Exercise description
Rewrite the entries starting at the line that contains "This screenshot has width=1134, height=638." and ending at the end of the entries, replacing "Identify" with "Find" and leaving everything else as it is.

________________

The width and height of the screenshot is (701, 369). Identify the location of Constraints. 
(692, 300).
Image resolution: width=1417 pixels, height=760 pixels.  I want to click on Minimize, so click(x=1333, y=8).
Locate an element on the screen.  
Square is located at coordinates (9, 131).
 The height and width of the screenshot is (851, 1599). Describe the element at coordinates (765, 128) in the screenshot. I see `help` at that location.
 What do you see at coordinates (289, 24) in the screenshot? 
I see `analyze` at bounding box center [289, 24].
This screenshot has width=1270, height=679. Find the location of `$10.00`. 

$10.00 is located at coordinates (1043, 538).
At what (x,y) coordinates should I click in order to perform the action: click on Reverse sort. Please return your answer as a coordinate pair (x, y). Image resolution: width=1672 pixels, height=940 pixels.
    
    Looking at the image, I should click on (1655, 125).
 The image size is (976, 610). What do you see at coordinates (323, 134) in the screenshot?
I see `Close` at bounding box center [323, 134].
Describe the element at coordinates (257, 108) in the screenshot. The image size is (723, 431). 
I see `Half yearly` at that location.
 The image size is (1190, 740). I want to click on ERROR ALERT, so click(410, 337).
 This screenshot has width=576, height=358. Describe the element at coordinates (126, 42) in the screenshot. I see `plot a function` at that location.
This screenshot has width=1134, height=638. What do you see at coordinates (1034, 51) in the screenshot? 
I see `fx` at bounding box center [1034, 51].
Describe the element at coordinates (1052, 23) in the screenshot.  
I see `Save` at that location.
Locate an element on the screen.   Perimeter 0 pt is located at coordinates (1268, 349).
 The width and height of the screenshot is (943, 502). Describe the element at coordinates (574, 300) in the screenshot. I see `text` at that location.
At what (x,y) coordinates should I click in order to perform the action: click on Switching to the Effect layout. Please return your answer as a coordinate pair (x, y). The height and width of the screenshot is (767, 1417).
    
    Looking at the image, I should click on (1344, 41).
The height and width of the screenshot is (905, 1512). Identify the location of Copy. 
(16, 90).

________________

Task answer
This screenshot has width=1134, height=638. What do you see at coordinates (1034, 51) in the screenshot? 
I see `fx` at bounding box center [1034, 51].
Describe the element at coordinates (1052, 23) in the screenshot.  
I see `Save` at that location.
Locate an element on the screen.   Perimeter 0 pt is located at coordinates (1268, 349).
 The width and height of the screenshot is (943, 502). Describe the element at coordinates (574, 300) in the screenshot. I see `text` at that location.
At what (x,y) coordinates should I click in order to perform the action: click on Switching to the Effect layout. Please return your answer as a coordinate pair (x, y). The height and width of the screenshot is (767, 1417).
    
    Looking at the image, I should click on (1344, 41).
The height and width of the screenshot is (905, 1512). Find the location of Copy. 
(16, 90).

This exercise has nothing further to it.